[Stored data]

Segment Open

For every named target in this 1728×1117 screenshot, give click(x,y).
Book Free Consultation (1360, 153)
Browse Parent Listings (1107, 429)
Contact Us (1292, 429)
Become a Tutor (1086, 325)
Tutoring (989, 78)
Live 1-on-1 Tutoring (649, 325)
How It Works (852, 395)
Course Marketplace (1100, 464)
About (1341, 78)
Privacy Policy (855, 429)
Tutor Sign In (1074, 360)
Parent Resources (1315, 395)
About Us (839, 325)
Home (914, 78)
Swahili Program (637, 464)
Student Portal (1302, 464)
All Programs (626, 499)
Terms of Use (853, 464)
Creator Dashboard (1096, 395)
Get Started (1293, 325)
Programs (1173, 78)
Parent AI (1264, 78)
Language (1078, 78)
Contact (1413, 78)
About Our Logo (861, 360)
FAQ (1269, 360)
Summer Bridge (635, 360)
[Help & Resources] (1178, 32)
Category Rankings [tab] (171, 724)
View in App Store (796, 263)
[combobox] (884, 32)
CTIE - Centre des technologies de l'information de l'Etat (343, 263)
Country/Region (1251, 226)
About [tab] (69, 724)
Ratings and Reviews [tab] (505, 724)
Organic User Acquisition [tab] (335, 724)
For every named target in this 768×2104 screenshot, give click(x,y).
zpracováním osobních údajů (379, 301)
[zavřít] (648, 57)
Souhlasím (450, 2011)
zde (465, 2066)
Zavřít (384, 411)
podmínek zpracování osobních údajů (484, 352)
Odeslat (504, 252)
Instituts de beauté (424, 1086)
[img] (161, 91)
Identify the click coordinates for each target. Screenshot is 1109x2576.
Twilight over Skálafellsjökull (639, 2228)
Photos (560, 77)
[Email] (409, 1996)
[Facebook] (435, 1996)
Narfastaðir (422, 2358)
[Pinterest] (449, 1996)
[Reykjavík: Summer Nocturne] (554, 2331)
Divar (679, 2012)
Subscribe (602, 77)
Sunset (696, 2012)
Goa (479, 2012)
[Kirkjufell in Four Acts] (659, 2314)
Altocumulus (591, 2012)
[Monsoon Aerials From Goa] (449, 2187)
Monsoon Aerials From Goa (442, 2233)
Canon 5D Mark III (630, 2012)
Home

Segment Closed

Your task is to repeat the data exactly; please include every line.

▶ [Answer box]:
For every named target in this 1728×1117 screenshot, give click(x,y).
Book Free Consultation (1360, 153)
Browse Parent Listings (1107, 429)
Contact Us (1292, 429)
Become a Tutor (1086, 325)
Tutoring (989, 78)
Live 1-on-1 Tutoring (649, 325)
How It Works (852, 395)
Course Marketplace (1100, 464)
About (1341, 78)
Privacy Policy (855, 429)
Tutor Sign In (1074, 360)
Parent Resources (1315, 395)
About Us (839, 325)
Home (914, 78)
Swahili Program (637, 464)
Student Portal (1302, 464)
All Programs (626, 499)
Terms of Use (853, 464)
Creator Dashboard (1096, 395)
Get Started (1293, 325)
Programs (1173, 78)
Parent AI (1264, 78)
Language (1078, 78)
Contact (1413, 78)
About Our Logo (861, 360)
FAQ (1269, 360)
Summer Bridge (635, 360)
[Help & Resources] (1178, 32)
Category Rankings [tab] (171, 724)
View in App Store (796, 263)
[combobox] (884, 32)
CTIE - Centre des technologies de l'information de l'Etat (343, 263)
Country/Region (1251, 226)
About [tab] (69, 724)
Ratings and Reviews [tab] (505, 724)
Organic User Acquisition [tab] (335, 724)
For every named target in this 768×2104 screenshot, give click(x,y).
zpracováním osobních údajů (379, 301)
[zavřít] (648, 57)
Souhlasím (450, 2011)
zde (465, 2066)
Zavřít (384, 411)
podmínek zpracování osobních údajů (484, 352)
Odeslat (504, 252)
Instituts de beauté (424, 1086)
[img] (161, 91)
Identify the click coordinates for each target. Screenshot is 1109x2576.
Twilight over Skálafellsjökull (639, 2228)
Photos (560, 77)
[Email] (409, 1996)
[Facebook] (435, 1996)
Narfastaðir (422, 2358)
[Pinterest] (449, 1996)
[Reykjavík: Summer Nocturne] (554, 2331)
Divar (679, 2012)
Subscribe (602, 77)
Sunset (696, 2012)
Goa (479, 2012)
[Kirkjufell in Four Acts] (659, 2314)
Altocumulus (591, 2012)
[Monsoon Aerials From Goa] (449, 2187)
Monsoon Aerials From Goa (442, 2233)
Canon 5D Mark III (630, 2012)
Home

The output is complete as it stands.